> [WHAT THE EXERCISE ASKS]
Print out the full listing below, word for word.

> [DATA FOR ANALYSIS]
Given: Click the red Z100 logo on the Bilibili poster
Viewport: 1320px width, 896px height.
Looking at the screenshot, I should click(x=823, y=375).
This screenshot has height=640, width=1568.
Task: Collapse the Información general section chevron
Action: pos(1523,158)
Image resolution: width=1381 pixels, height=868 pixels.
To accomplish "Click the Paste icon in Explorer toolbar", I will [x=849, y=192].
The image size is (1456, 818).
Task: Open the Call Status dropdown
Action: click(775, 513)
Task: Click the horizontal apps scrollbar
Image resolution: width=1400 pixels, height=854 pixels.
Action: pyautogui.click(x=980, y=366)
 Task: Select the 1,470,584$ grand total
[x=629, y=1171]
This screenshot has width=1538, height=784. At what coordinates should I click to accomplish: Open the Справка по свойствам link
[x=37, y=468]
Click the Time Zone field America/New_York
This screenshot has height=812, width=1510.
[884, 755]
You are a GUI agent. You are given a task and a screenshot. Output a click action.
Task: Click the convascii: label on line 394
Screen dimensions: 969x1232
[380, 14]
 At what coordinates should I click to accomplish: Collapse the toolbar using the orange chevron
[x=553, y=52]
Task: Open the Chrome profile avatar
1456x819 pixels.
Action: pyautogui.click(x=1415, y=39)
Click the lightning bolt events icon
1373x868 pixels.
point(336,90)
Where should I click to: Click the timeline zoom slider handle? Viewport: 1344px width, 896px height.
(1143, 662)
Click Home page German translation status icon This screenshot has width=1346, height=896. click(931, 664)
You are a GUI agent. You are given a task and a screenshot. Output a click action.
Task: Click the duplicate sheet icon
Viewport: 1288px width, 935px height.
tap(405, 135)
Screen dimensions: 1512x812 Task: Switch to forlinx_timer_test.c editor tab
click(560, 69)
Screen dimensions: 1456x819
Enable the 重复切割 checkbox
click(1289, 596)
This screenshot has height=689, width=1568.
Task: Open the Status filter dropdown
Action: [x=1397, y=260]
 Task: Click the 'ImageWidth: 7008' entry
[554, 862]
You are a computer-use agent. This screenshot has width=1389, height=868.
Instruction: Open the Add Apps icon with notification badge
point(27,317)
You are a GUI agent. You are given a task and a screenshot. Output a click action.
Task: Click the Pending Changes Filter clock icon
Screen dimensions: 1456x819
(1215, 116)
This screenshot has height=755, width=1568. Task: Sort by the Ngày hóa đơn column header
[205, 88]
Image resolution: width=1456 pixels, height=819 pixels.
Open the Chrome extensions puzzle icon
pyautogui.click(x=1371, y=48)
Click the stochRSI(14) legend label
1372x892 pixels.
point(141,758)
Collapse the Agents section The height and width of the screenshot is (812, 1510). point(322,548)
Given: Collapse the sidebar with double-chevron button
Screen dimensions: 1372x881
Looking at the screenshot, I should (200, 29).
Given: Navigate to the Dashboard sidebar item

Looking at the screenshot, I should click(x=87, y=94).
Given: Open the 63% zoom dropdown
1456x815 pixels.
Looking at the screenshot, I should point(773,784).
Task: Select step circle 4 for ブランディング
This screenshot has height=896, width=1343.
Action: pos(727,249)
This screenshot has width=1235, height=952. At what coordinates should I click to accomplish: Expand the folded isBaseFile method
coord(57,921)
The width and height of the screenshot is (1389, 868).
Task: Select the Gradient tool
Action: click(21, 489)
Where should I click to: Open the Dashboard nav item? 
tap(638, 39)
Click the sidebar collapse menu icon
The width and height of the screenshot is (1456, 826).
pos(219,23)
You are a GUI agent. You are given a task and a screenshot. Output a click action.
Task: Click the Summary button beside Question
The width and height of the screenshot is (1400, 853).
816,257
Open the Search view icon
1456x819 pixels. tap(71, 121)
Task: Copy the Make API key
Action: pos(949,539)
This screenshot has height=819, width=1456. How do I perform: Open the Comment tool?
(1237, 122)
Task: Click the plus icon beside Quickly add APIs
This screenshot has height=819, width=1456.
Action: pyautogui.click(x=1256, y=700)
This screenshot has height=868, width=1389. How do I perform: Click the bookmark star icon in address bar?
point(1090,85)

> [RESPONSE TO THIS EXERCISE]
Given: Click the red Z100 logo on the Bilibili poster
Viewport: 1320px width, 896px height.
Looking at the screenshot, I should click(x=823, y=375).
This screenshot has height=640, width=1568.
Task: Collapse the Información general section chevron
Action: pos(1523,158)
Image resolution: width=1381 pixels, height=868 pixels.
To accomplish "Click the Paste icon in Explorer toolbar", I will [x=849, y=192].
The image size is (1456, 818).
Task: Open the Call Status dropdown
Action: click(775, 513)
Task: Click the horizontal apps scrollbar
Image resolution: width=1400 pixels, height=854 pixels.
Action: pyautogui.click(x=980, y=366)
 Task: Select the 1,470,584$ grand total
[x=629, y=1171]
This screenshot has width=1538, height=784. At what coordinates should I click to accomplish: Open the Справка по свойствам link
[x=37, y=468]
Click the Time Zone field America/New_York
This screenshot has height=812, width=1510.
[884, 755]
You are a GUI agent. You are given a task and a screenshot. Output a click action.
Task: Click the convascii: label on line 394
Screen dimensions: 969x1232
[380, 14]
 At what coordinates should I click to accomplish: Collapse the toolbar using the orange chevron
[x=553, y=52]
Task: Open the Chrome profile avatar
1456x819 pixels.
Action: pyautogui.click(x=1415, y=39)
Click the lightning bolt events icon
1373x868 pixels.
point(336,90)
Where should I click to: Click the timeline zoom slider handle? Viewport: 1344px width, 896px height.
(1143, 662)
Click Home page German translation status icon This screenshot has width=1346, height=896. click(931, 664)
You are a GUI agent. You are given a task and a screenshot. Output a click action.
Task: Click the duplicate sheet icon
Viewport: 1288px width, 935px height.
tap(405, 135)
Screen dimensions: 1512x812 Task: Switch to forlinx_timer_test.c editor tab
click(560, 69)
Screen dimensions: 1456x819
Enable the 重复切割 checkbox
click(1289, 596)
This screenshot has height=689, width=1568.
Task: Open the Status filter dropdown
Action: [x=1397, y=260]
 Task: Click the 'ImageWidth: 7008' entry
[554, 862]
You are a computer-use agent. This screenshot has width=1389, height=868.
Instruction: Open the Add Apps icon with notification badge
point(27,317)
You are a GUI agent. You are given a task and a screenshot. Output a click action.
Task: Click the Pending Changes Filter clock icon
Screen dimensions: 1456x819
(1215, 116)
This screenshot has height=755, width=1568. Task: Sort by the Ngày hóa đơn column header
[205, 88]
Image resolution: width=1456 pixels, height=819 pixels.
Open the Chrome extensions puzzle icon
pyautogui.click(x=1371, y=48)
Click the stochRSI(14) legend label
1372x892 pixels.
point(141,758)
Collapse the Agents section The height and width of the screenshot is (812, 1510). point(322,548)
Given: Collapse the sidebar with double-chevron button
Screen dimensions: 1372x881
Looking at the screenshot, I should (200, 29).
Given: Navigate to the Dashboard sidebar item

Looking at the screenshot, I should click(x=87, y=94).
Given: Open the 63% zoom dropdown
1456x815 pixels.
Looking at the screenshot, I should point(773,784).
Task: Select step circle 4 for ブランディング
This screenshot has height=896, width=1343.
Action: pos(727,249)
This screenshot has width=1235, height=952. At what coordinates should I click to accomplish: Expand the folded isBaseFile method
coord(57,921)
The width and height of the screenshot is (1389, 868).
Task: Select the Gradient tool
Action: click(21, 489)
Where should I click to: Open the Dashboard nav item? 
tap(638, 39)
Click the sidebar collapse menu icon
The width and height of the screenshot is (1456, 826).
pos(219,23)
You are a GUI agent. You are given a task and a screenshot. Output a click action.
Task: Click the Summary button beside Question
The width and height of the screenshot is (1400, 853).
816,257
Open the Search view icon
1456x819 pixels. tap(71, 121)
Task: Copy the Make API key
Action: pos(949,539)
This screenshot has height=819, width=1456. How do I perform: Open the Comment tool?
(1237, 122)
Task: Click the plus icon beside Quickly add APIs
This screenshot has height=819, width=1456.
Action: pyautogui.click(x=1256, y=700)
This screenshot has height=868, width=1389. How do I perform: Click the bookmark star icon in address bar?
point(1090,85)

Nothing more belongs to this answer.